The failure diagnostic PDF includes the resin identification check alongside the full symptom-to-fix table. Download it and confirm your setup before your next pour.
The UV resin specs, lamp wattage requirements, and mold configurations for all six Etsy products are covered in Chapter 2 of the bundle.
Done Troubleshooting? Here's What Comes Next.
If you've confirmed your resin type and your lamp wattage and you're ready to move past the setup phase, theresinjewelrybusiness.com is the next step. The full guide covers product selection, pricing, and Etsy listing strategy for resin jewelry sellers who are done troubleshooting and ready to sell.
Frequently Asked Questions
Can I use a UV lamp to speed up epoxy resin curing? No. UV light has no effect on epoxy resin. The two curing processes are chemically different. Epoxy cures through a reaction between the resin base and the hardener, which occurs at room temperature over time. UV light isn't part of that process. Running epoxy under a UV lamp for longer will not change the result.

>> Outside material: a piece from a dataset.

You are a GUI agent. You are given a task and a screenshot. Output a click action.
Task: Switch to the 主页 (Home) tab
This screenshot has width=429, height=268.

Why does my resin stay tacky even after curing under a UV lamp? Two possible causes. Either your resin is epoxy rather than UV resin, in which case the lamp can't cure it at all, or your lamp wattage is too low for the size of your pour. A 6-watt or 9-watt lamp is designed for nail-sized surfaces. Pendant-scale work needs at least 36 watts. Check your resin type first, then check your lamp wattage.
What's the best resin for pendants if I'm just starting out? UV resin is the more beginner-friendly starting point for pendant jewelry. The cure is fast, there's no mixing involved, and a bad pour shows itself in under two minutes. That immediate feedback makes it easier to adjust and improve. Once your process is consistent, epoxy becomes worth learning for larger or deeper work.
Is craft resin the same as UV resin? Not necessarily. “Craft resin” is a category label, not a specification. It can refer to UV resin, epoxy resin, or a kit that bundles both. The only reliable way to identify what you have is to check the bottle itself. Single bottle, no mixing ratio: UV resin. Two bottles or a mixing ratio: epoxy.
How do I know if my starter kit lamp is strong enough? Check the wattage printed on the lamp. If it's under 24 watts, it's not adequate for pendant-scale resin work regardless of what the kit claims. The minimum effective wattage for curing UV resin in jewelry settings is 36 watts. Most starter kit lamps are designed for nail gel and run 6 to 9 watts.
Does UV resin work in silicone molds? Yes, UV resin works in silicone molds, but depth matters. UV light needs to penetrate the full depth of the pour to cure it completely. For pours deeper than about 3mm, you'll get a cured surface with uncured resin underneath. Pour in thin layers and cure each layer before adding the next.
What happens if I mix epoxy resin at the wrong ratio? The resin won't cure correctly. Off-ratio mixing produces a pour that stays soft, sticky, or flexible indefinitely. The ratio isn't a guideline. It's the specification the chemistry requires. Use a scale or measured cups, follow the manufacturer's ratio exactly, and mix thoroughly before pouring.